(Your instructions): Leave out the pictures and copy the remaining records exactly.

(Supplied information):

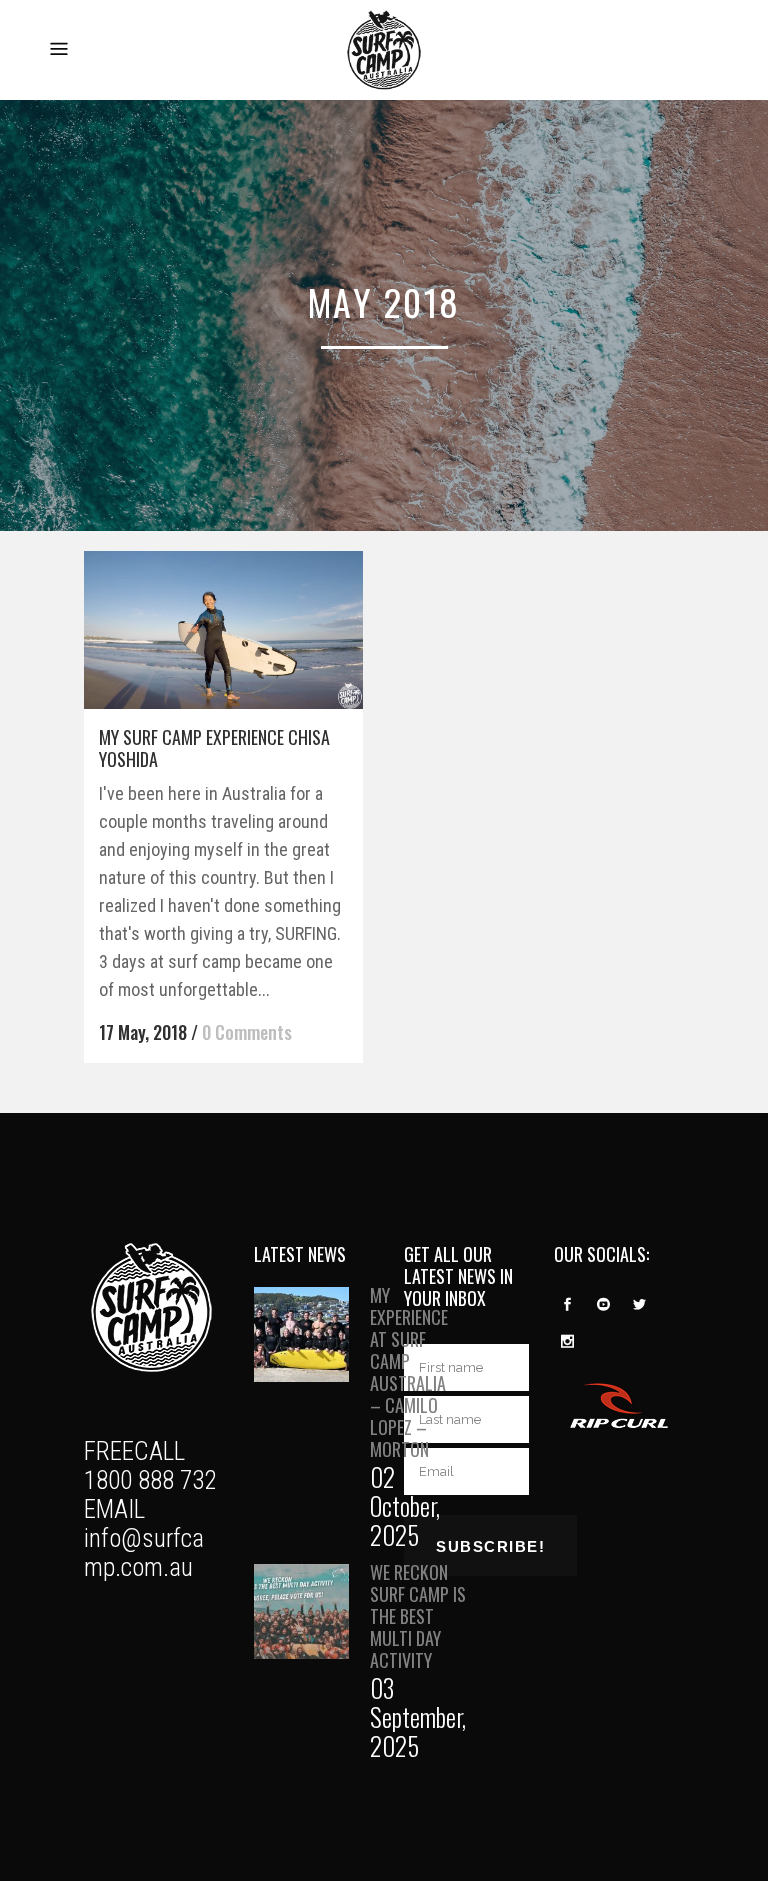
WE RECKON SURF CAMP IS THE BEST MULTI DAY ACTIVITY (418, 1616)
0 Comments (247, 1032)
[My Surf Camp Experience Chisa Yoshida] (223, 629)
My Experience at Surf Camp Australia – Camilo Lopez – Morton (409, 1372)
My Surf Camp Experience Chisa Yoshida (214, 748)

(The completed task):
WE RECKON SURF CAMP IS THE BEST MULTI DAY ACTIVITY (418, 1616)
0 Comments (247, 1032)
[My Surf Camp Experience Chisa Yoshida] (223, 629)
My Experience at Surf Camp Australia – Camilo Lopez – Morton (409, 1372)
My Surf Camp Experience Chisa Yoshida (214, 748)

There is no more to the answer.